Let us break it down by comparing two real-life options for investing.
Option 1 – Treasury Bonds earning 4%
At age 25, John invests $10,000 today in a treasury bond that earns 4% for the next 20 years. At the end of 20 years, his investment will be worth $21,911. Pretty good.
If John is patient and invests for 50 years instead of just 20 years, then the bond would be worth $71,067. Pretty great!
The big lesson here is that the younger you start investing, the longer the interest can accumulate on your behalf. That interest accumulates at an exponential rate.
Option 2 – Stocks and/or Real Estate earning 12%
If John invested his original $10,000 in something with more risk instead – say stocks and/or real estate – he is rewarded for taking the risk of potentially losing some of the principal investment by earning a much larger 12% rate of return.

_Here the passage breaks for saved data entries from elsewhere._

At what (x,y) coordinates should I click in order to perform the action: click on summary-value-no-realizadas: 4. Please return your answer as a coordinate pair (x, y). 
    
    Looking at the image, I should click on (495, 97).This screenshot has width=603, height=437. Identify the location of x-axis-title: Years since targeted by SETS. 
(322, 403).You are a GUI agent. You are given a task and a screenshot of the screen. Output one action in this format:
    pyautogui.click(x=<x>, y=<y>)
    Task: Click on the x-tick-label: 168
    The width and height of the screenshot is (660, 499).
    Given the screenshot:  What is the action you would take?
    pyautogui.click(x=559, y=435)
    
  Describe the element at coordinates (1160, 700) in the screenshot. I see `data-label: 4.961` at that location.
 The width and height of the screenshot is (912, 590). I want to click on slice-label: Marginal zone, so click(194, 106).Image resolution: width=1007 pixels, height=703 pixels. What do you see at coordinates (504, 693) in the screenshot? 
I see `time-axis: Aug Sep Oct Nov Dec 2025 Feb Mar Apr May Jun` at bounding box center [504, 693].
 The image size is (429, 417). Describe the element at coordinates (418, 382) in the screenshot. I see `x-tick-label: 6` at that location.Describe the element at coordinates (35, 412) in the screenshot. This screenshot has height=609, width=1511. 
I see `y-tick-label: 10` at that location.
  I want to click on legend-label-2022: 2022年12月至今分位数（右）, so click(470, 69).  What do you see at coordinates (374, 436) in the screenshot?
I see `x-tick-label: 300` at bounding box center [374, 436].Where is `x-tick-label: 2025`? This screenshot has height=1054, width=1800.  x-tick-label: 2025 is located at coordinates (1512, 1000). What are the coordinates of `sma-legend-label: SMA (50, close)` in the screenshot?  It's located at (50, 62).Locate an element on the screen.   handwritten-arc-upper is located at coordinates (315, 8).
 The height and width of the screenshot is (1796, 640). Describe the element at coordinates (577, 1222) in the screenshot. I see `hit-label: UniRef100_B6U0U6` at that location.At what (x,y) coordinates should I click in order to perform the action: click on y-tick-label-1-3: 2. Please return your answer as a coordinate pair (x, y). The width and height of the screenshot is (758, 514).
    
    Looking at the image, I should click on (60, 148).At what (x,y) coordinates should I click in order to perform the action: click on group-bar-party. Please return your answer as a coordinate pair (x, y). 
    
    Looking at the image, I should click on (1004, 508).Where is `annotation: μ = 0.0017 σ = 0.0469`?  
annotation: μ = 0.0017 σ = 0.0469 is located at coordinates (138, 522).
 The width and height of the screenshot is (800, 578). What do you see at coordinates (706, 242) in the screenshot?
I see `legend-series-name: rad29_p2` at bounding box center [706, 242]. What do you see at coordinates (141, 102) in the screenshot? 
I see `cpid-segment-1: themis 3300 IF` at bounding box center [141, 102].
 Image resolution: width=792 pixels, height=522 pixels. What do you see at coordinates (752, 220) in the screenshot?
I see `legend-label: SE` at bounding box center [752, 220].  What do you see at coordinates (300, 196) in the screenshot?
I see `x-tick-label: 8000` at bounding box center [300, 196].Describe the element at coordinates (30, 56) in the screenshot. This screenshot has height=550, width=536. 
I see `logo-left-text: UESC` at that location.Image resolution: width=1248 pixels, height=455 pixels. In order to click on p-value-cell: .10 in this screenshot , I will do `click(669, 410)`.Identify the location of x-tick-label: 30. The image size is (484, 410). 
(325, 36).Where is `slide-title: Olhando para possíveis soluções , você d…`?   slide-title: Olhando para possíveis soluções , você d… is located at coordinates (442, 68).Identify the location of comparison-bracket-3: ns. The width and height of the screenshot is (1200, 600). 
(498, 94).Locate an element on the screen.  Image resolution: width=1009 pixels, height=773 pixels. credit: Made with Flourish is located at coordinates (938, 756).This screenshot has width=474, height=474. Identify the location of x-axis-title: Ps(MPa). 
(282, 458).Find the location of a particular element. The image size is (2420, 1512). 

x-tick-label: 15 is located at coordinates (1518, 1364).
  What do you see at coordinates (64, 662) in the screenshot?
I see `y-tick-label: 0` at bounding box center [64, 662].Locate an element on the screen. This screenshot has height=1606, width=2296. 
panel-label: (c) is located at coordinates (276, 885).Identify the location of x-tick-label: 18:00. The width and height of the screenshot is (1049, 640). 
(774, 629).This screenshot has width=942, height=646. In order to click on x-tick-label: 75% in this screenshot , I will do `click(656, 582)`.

In this scenario, John would have $96,463 in that same 20 years. In 50 years, he would have $2,890,022. Amazing!
It is easy to see how a higher interest rate can impact your investments significantly. Pair that higher interest rate with more time, and things start to get exciting.
Finding the Right Balance
At first glance, you might think you would automatically go for the higher interest amount. But with the higher interest comes greater risk of losing those funds. You need to make sure you have an understanding of the risks involved to make sure it is a risk you are willing to take on.
A financial professional can help you understand the potential downsides and create a plan designed specifically for you and your tolerance for risk balanced against the amount of time you have to grow your principal investment.
These examples make it clear that if you are trying to get ahead, it is not enough to simply save money – you must get your money working. By saving first and then developing an investment plan to have your money use the benefits of compounding interest, you can use this eighth wonder of the world to your advantage.